DW Error DW_CUDA_ERROR executing DW function --> dwImageStreamer_initialize

Hello,
I’m trying to use Drivenet but I have a problem when I try to run dwImageStreamer_initialize.

I get this error:
DW Error DW_CUDA_ERROR executing DW function: dwImageStreamer_initialize(&m_streamerCPU2CUDA, &cpu_prop, DW_IMAGE_CUDA, m_context)

this is my streamer initialization:

void DriveNetInference::ImageStreamer(ImageData image_){

    cudaStreamCreateWithFlags(&this->cudaStream, cudaStreamNonBlocking);

    // CPU image with RGB format
    cpu_prop.type= DW_IMAGE_CPU;
    cpu_prop.width = image_.width;
    cpu_prop.height = image_.height;
    cpu_prop.format = DW_IMAGE_FORMAT_RGB_UINT8;

    CHECK_DW_ERROR(dwImage_create(&m_rgbCPU, cpu_prop, m_context));

    dwImage_getCPU(&this->imageCPU, m_rgbCPU);

    RCLCPP_INFO(rclcpp::get_logger("rclcpp"), "Get CPU");

    this->imageCPU->data[0] = &image_.data[0];
    this->imageCPU->prop = cpu_prop;

    CHECK_DW_ERROR(dwImageStreamer_initialize(&m_streamerCPU2CUDA, &cpu_prop, DW_IMAGE_CUDA, m_context));
 
}

Can someone help me to know the meaning of the error?

Thanks in advance

Software Version
NVIDIA DRIVE™ Software 10.0 (Linux)

Target Operating System
Linux

Hardware Platform
NVIDIA DRIVE™ AGX Xavier DevKit (E3550)

SDK Manager Version
1.5.0.7774

Host Machine Version
native Ubuntu 18.04

Dear @daniel.yustegalvez,
That error indicates issue with GPU when initializing image streamer. Either the usage is wrong or GPU is not working. If you are able to run the shipped Drivenet sample on target, then the issue is in the Image Streamer usage. Please check Simple Image Streamer sample for CPU ->CUDA- > GL use case.

I think my problem is that I can’t transform my CPU image to a CUDA image.
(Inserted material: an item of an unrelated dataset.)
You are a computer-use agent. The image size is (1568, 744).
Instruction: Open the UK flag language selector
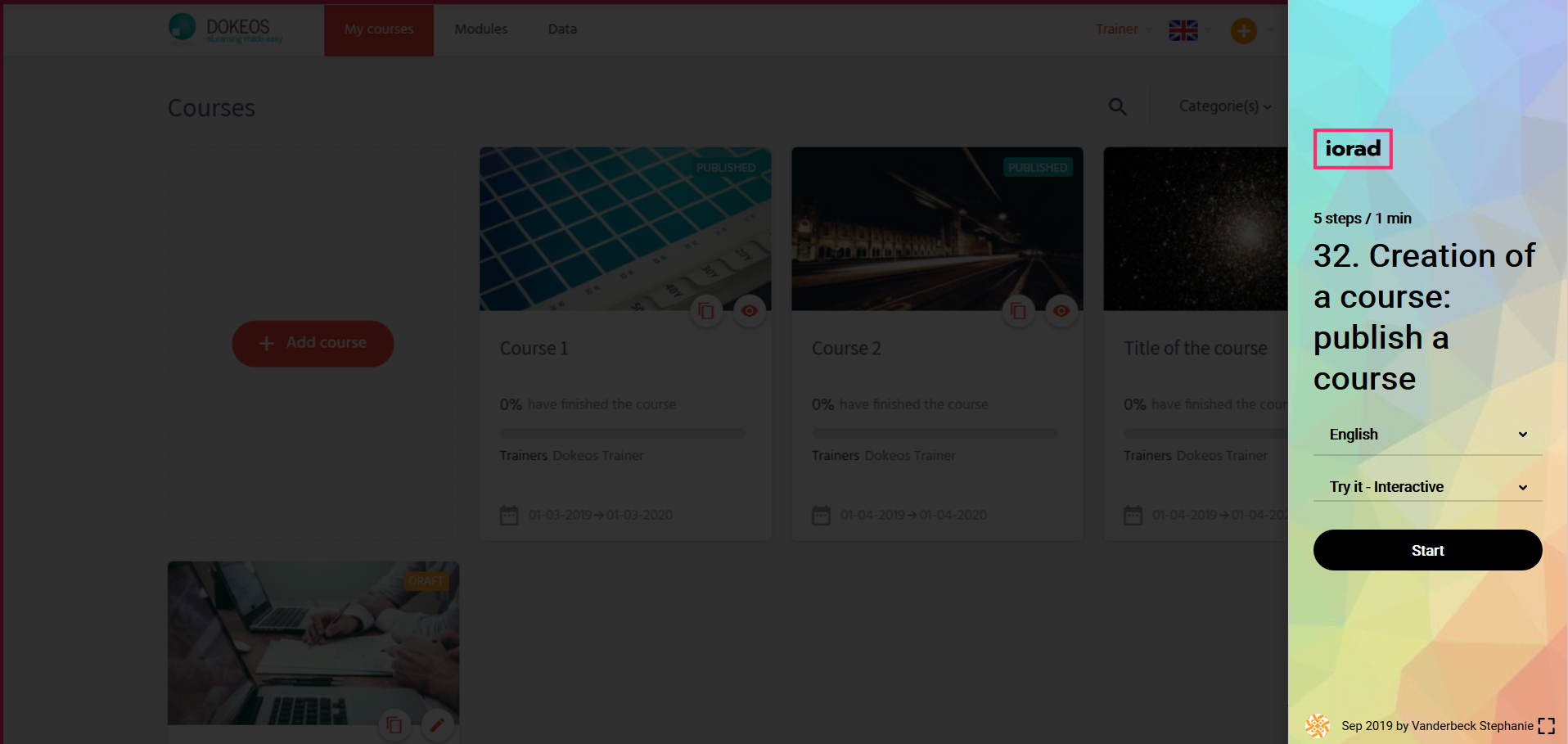click(x=1183, y=30)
I’m creating manually the CPU image because I have the data in a ROS message.

    dwImage_getCPU(&this->imageCPU, m_rgbCPU);

    RCLCPP_INFO(rclcpp::get_logger("rclcpp"), "Get CPU");

    this->imageCPU->data[0] = &image_.data[0];
    this->imageCPU->prop = cpu_prop;

I’m not sure how to pass from dwImageCPU to dwImageCUDA. And I don’t know how to use this dwImageCPU using the image streamer. I can’t see the relation.
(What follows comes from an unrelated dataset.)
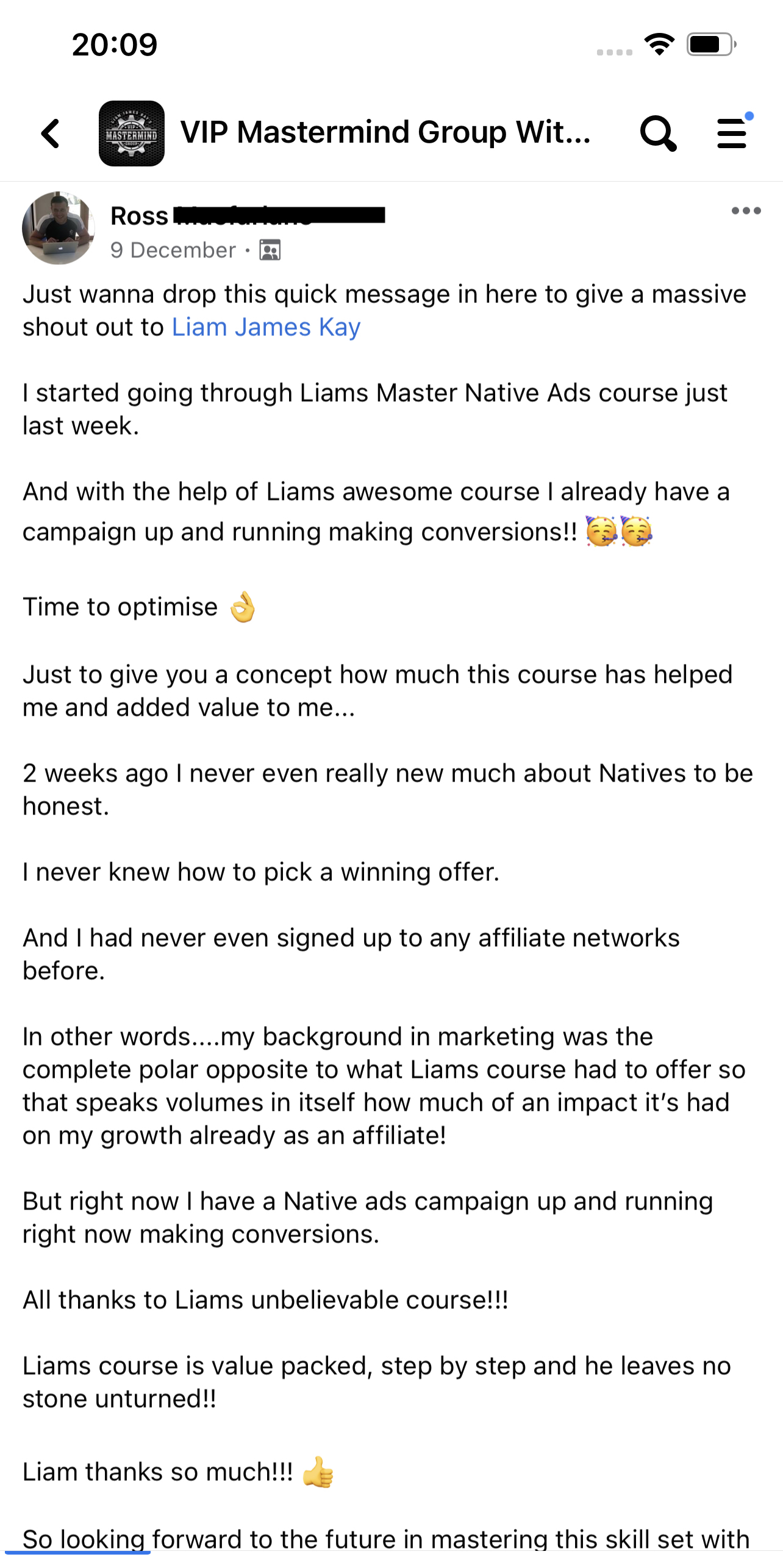Viewport: 783px width, 1568px height.
Task: Tap the group members privacy icon
Action: pyautogui.click(x=270, y=250)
There is a method to transform directly from Image_CPU to Image_CUDA?

Dear @daniel.yustegalvez,
Using ImageStreamer would remove unneccessary memory copies. But, If you want to quickly check the data, you may manually copy CPU data to GPU buffer in dwImageCUDA. In that case, you need to use cudaMemcpy* function from CUDA Runtime API :: CUDA Toolkit Documentation.
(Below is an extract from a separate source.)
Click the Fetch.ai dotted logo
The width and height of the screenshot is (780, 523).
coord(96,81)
Otherwise, fill the CPU buffer manually instead of via ROS and check using Imagestreamer for verification? Try to leverage the code from Simple ImageStreamer sample. You may replace the CPU data fill with ROS later once the pipeline is setup

To implement the first solution I have the following:

CPU image

    dwImageCPU* imageCPU;
    CHECK_DW_ERROR(dwImage_getCPU(&imageCPU, m_rgbCPU));
    imageCPU->data[0] = &image_.data[0];
    imageCPU->prop = cpu_prop;

CUDA image

    dwImageCUDA* imageCUDA;
    dwImageProperties cudaProp = cpu_prop;
    cudaProp.type = DW_IMAGE_CUDA;
    cudaProp.format = DW_IMAGE_FORMAT_RGBA_UINT8;
    dwImage_create(&m_rgbaCUDA, cudaProp, sdk);
    dwImage_getCUDA(&imageCUDA, this->m_rgbaCUDA);
    imageCUDA->prop = cudaProp;

CPU to CUDA

    cudaMemcpy(imageCUDA->array[0], imageCPU->data[0], image_.width*image_.height*3, cudaMemcpyHostToDevice);
    dwObjectDetector_detectObjects(&this->detections, imageCUDA, this->detectorHandle); 

image_ has the following structure:

typedef struct{
    uint8_t* data;
    int width;
    int height;
    std::string encoding;
    bool endianage;
    int Bpp; //Bytes per pixel
} ImageData;

Is this a good use of the function cudaMemcpy? The detection result is always 0 and I think that I’m using incorrectly the cudaMemcpy function.

Dear @daniel.yustegalvez,
I notice cudaProp.format= DW_IMAGE_FORMAT_RGBA_UINT8. But the buffer size in cudamemcpy is image_.width*image_.height*3. Also, double check the data arrangement(if it is RGBARGBA or RRR…GGG…BBB…AAA.) in the CPU buffer?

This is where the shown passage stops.